If you want to go this route, you should pick a Windows compatible client that ideally has DNS challenge support for the provider that hosts your meadorjohnsonlaw.com domain. Bonus points if it has built in ways to hook your own post-processing scripts. Then, it’s just a matter of configuring the client to get the cert using the DNS challenge against your provider and scripting the install of the cert into SQL Server.

Do you know what provider hosts the DNS for your domain?


#12

OK… But why:

In these findings:

Did they mention the specific IP and port they found it on?


#13

1&2 … What I meant was IIS is just on the server. I did not put it there, and to my knowledge they have never locally hosted a website. So the answer to why is–for no particular reason. It is on the server, but not running.

3 … It looks like TCP 3381. I am not aware of anything using that port, but apparently it is open. I need to figure out why.

As to why SQL is on the server… that is the primary purpose of the server. This is a small law firm with one server and maybe a dozen workstations. The server handles SQL, AD, DHCP, DNS, and file shares.


#14

I don’t think anyone asked:

You do need to find which system is the one servicing the non-compliant port 3381.
And which program/service is the one responsible for it.
It might not be related to SQL at all.


#15

3381 is eerily close to 3389 which is the standard RDP port. RDP supports TLS, uses a self-signed cert by default, and can be configured to listen on a different or additional port. I wonder if some previous admin was trying to make his/her remote management life easier by exposing “the server” to the Internet via RDP and trying to avoid hack attempts by using a non-standard port. Do you have visibility into the office’s router to check for port fowarding rules?

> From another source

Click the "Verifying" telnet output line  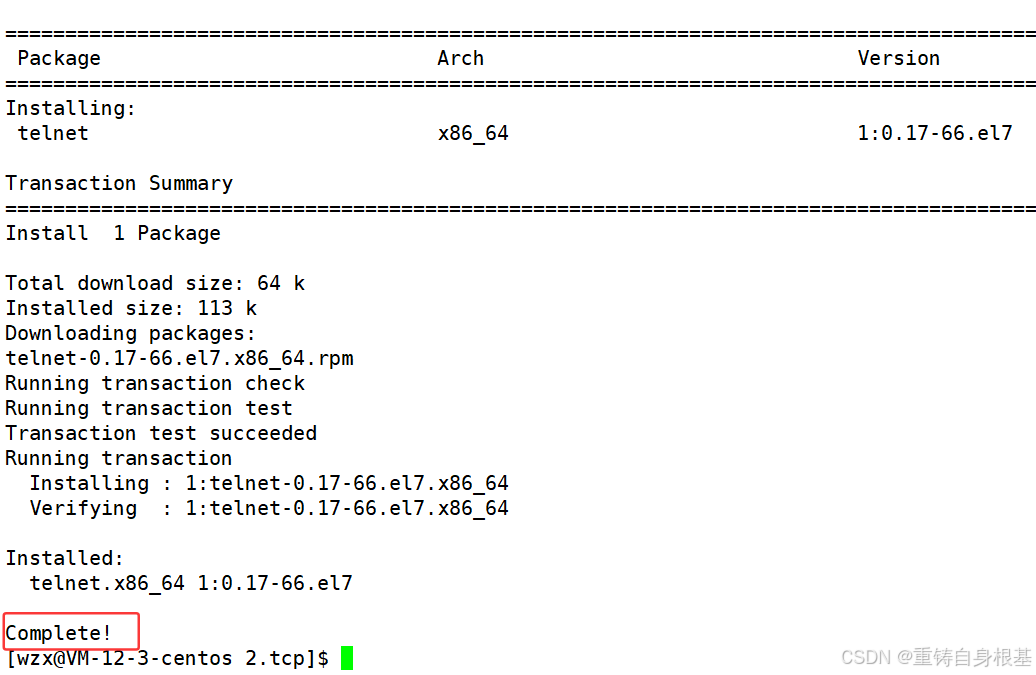click(269, 508)
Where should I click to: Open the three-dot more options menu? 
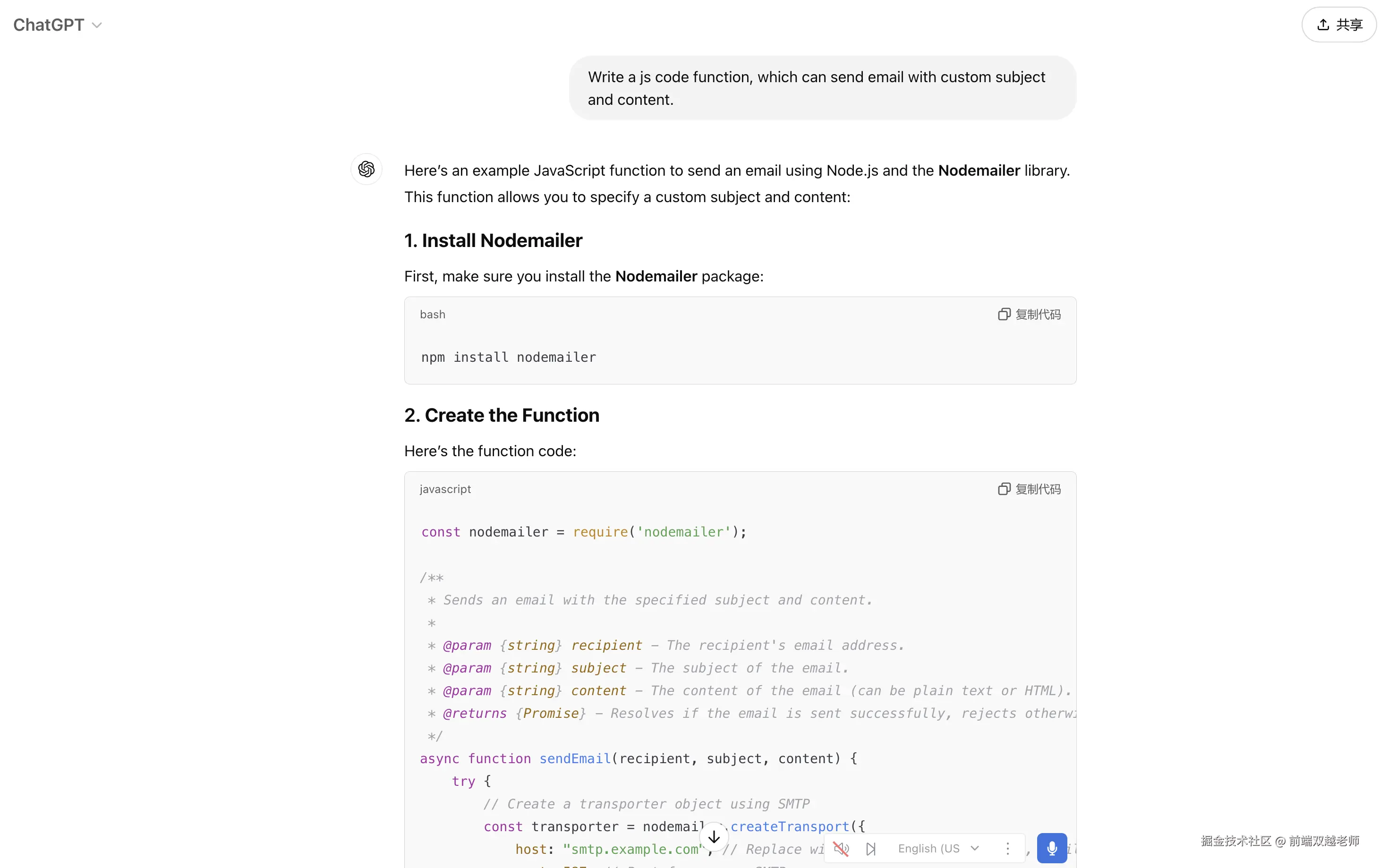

You could also run this PowerShell to check the ports RDP is listening on.

gp 'HKLM:\System\CurrentControlSet\Control\Terminal Server\WinStations\*\' | ?{ $_.PortNumber } |
select PSChildName,PortNumber

#16

Yes, I just did that and the port was forwarded to a workstation. I blocked the port on the router, I see no reason to have rdp on a workstation in a back office. That should take care of the SSL issue in the PCI report. Another scan is scheduled to run tonight so I will see in the morning where we are. I think I am still going to pursue a certificate for the sole purpose of connecting to SQL, but assuming this pci scan passes, I will have time to figure it out and do it correctly.

For now I am going to assume that the immediate issue is resolved. thank you.


#17

Hmmm. Not at all related to SQL, but my personal situation is that I have both an internal network and an external connection to the Internet. I run split-horizon DNS (see

https://si.w5gfe.org/

)
, That lets me have some subdomains internal to my network, not visible to the rest of the world. On the external facing equipment, I have acquired a “wildcard” LE cert. I copied it (rsync) to some of the internal servers that happened to need a certificate. They each have their own subdomain, and thus everything worked just fine. Incidentally, just for the “foo” of it and for no good reason, I believe all my servers are PCI-HIPAA-DSS compliant. I wouldn’t know how to test the internal ones without exposing them though. The external servers go through htbridge just fine.